───── Records to process
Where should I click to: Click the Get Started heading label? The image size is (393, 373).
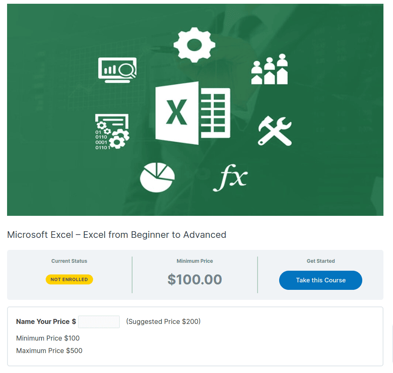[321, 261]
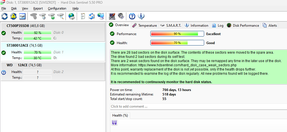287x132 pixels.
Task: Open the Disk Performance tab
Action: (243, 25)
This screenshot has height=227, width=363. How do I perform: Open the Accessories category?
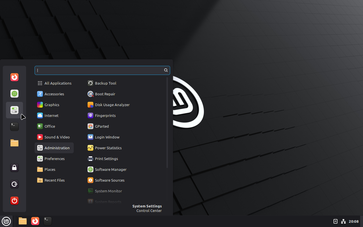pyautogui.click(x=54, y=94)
──────────
What is required
Convert the records into a JSON list of strings, one string per line, leaving out blank lines and all pictures.

Exercise output
[
  "Where should I click to: Click the Get Started heading label? The image size is (393, 373).",
  "[321, 261]",
  "287x132 pixels.",
  "Task: Open the Disk Performance tab",
  "Action: (243, 25)",
  "This screenshot has height=227, width=363. How do I perform: Open the Accessories category?",
  "pyautogui.click(x=54, y=94)"
]